Recently I cited an old phrase, “garbage in, garbage out,” used by computer technicians to describe faulty data. No matter how good the computer, if it’s programmed improperly or software isn’t working as intended, you’ve got problems.
Sometimes it seems as if our American society – and perhaps the world in general – has become afflicted by what we could call the “garbage in, garbage out syndrome.” We all seem mad, sad, and feeling bad.
This “garbage” comes from many sources. We have violent TV shows, movies, video games and websites, as I referred to recently. But it’s even more pervasive than that.
We celebrate self-absorbed, narcissistic individuals on reality shows and crown them “celebrities,” making them famous for no other reason than they are…self-absorbed and narcissistic. Modern sitcoms and dramas feed us a continual intellectual diet of immorality, greed, selfishness and generally negative thinking.

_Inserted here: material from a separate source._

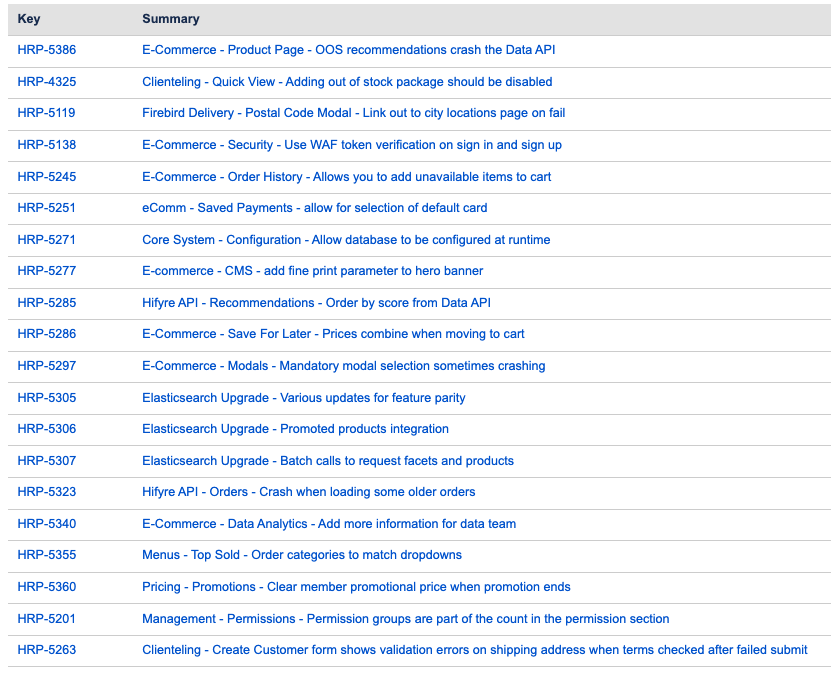Click issue key HRP-4325
This screenshot has width=831, height=680.
pos(47,82)
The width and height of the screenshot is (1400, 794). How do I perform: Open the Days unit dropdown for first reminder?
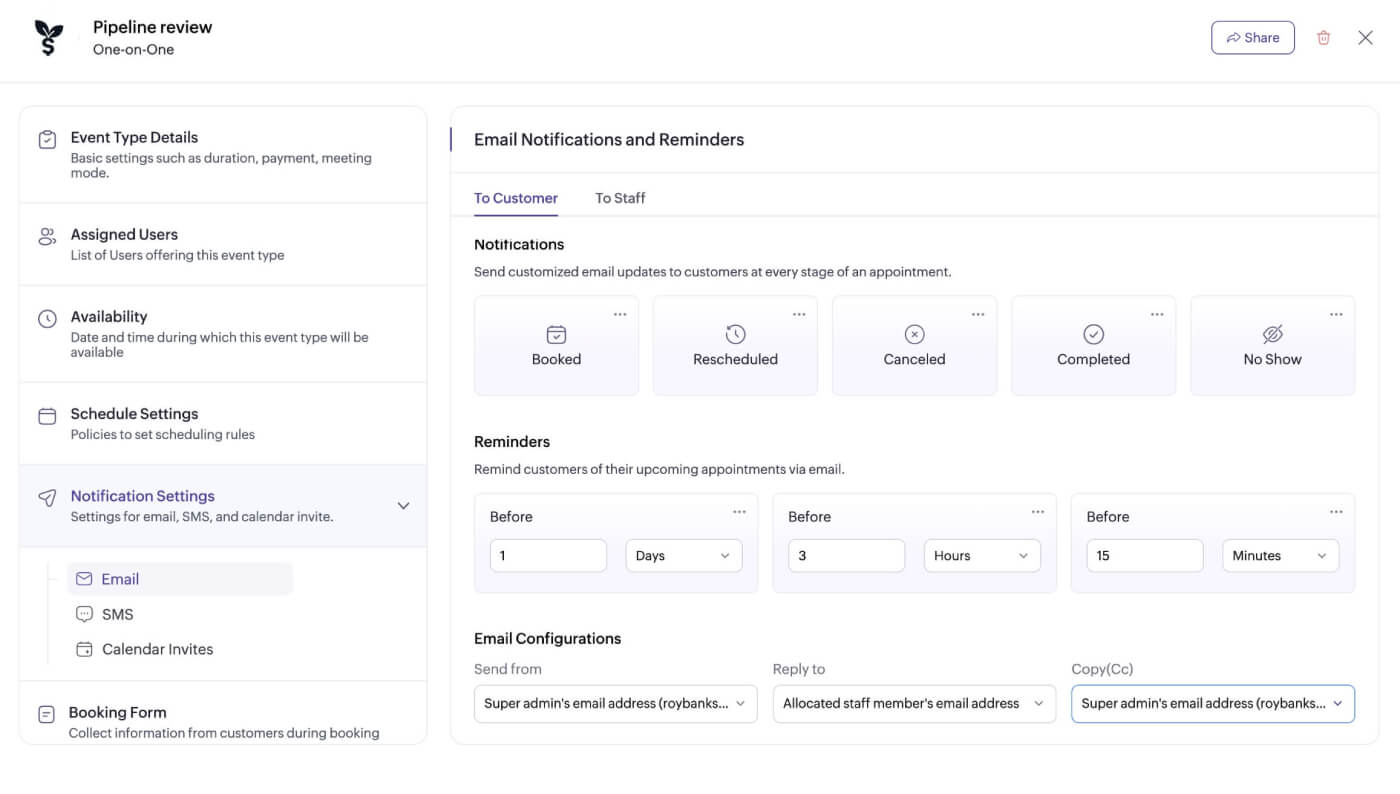click(x=683, y=555)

|What's on your mind - or more |
accurately, what are you putting into it?
We listen to incessant talk shows on radio and TV, few of them uplifting or encouraging. Most are disparaging toward someone or something, heeding the philosophy, “If you can’t say something bad about somebody, don’t say anything at all.”

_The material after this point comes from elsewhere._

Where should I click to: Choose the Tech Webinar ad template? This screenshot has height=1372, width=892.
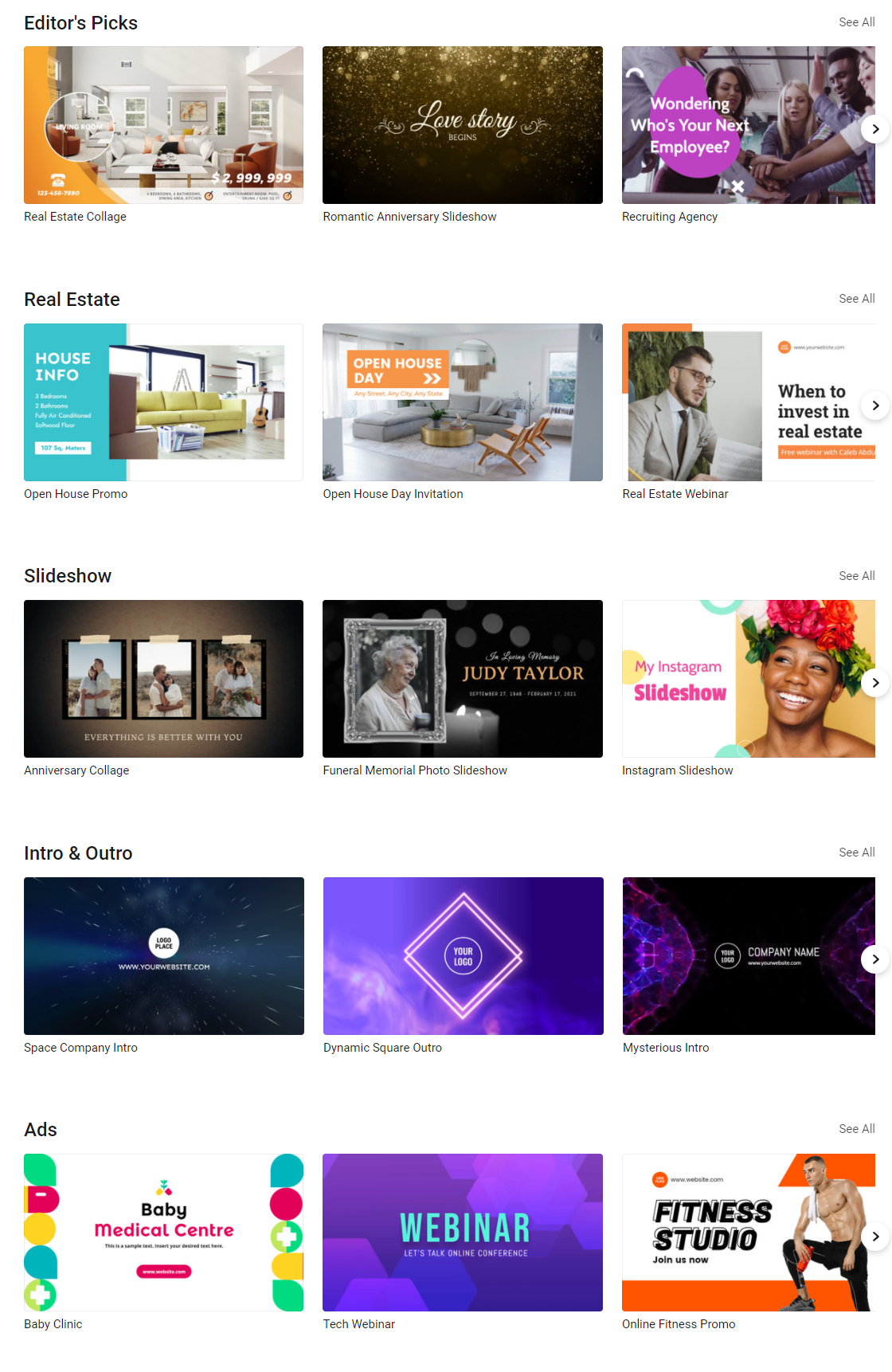(463, 1233)
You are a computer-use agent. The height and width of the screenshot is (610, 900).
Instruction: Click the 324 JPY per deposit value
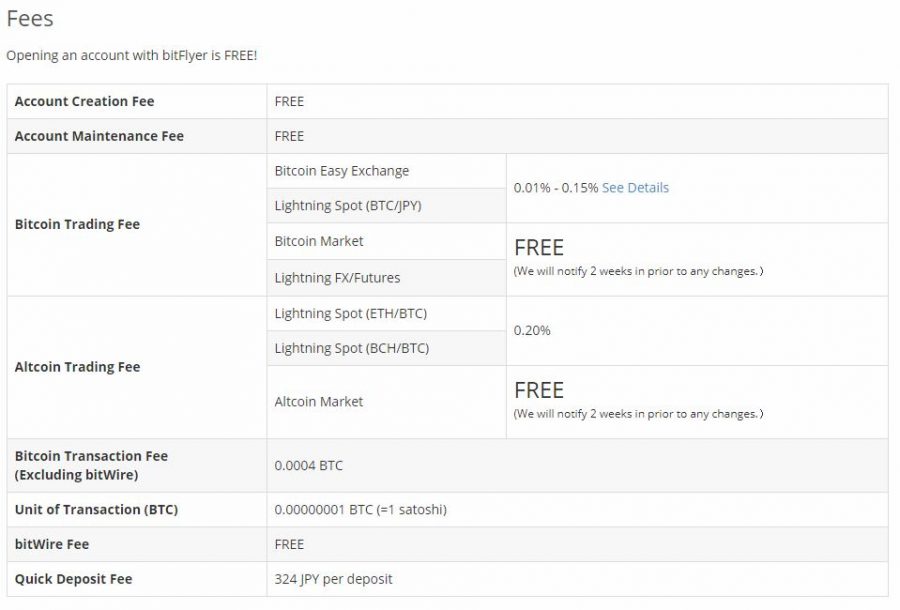333,579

We watch cable news networks, where “experts” deliver gloom and doom 24/7, shouting down anyone that disagrees with their commentaries. If you’re not convinced the world is marching toward a cataclysmic end (erroneous, supposed Mayan predictions notwithstanding), you just need to watch more cable news.
Recently on Yahoo.com, top trending “news items” were: the breakup of a celebrity athlete and his girlfriend; the Newtown, Conn. shooter’s haircut; misdeeds of another athlete; a country-western singer’s personal despair; conflict in the Middle East; a huge storm-related traffic pileup in the Midwest; and a woman stealing Christmas lights in the dark of night. The only “uplifting” article was about how good an aging actress looks in a bikini.

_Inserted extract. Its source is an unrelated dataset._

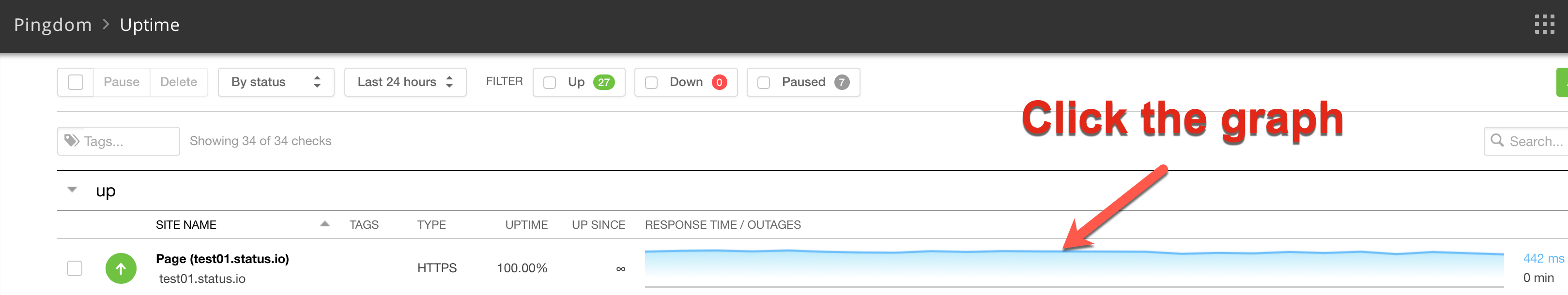Viewport: 1568px width, 295px height.
Task: Sort by UPTIME column header
Action: click(x=526, y=224)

But it’s not just the fault of the media. How often do we find ourselves listening to gossip about coworkers, friends or acquaintances, and then passing that information to anyone willing to listen? Or read books with such dismal content that prescriptions for antidepressants should be included?
The Bible states, “As a (person) thinks in his heart, so is he” (Proverbs 23:7). Information we store in our minds not only affects our attitudes, but also our actions.
As we embark on this new adventure called 2013, maybe it’s time to turn over the proverbial new leaf by adopting the advice of Philippians 4:8 – “Finally, brothers, whatever is true, whatever is noble, whatever is right, whatever is pure, whatever is lovely, whatever is admirable -- if anything is excellent or praiseworthy -- think about such things.”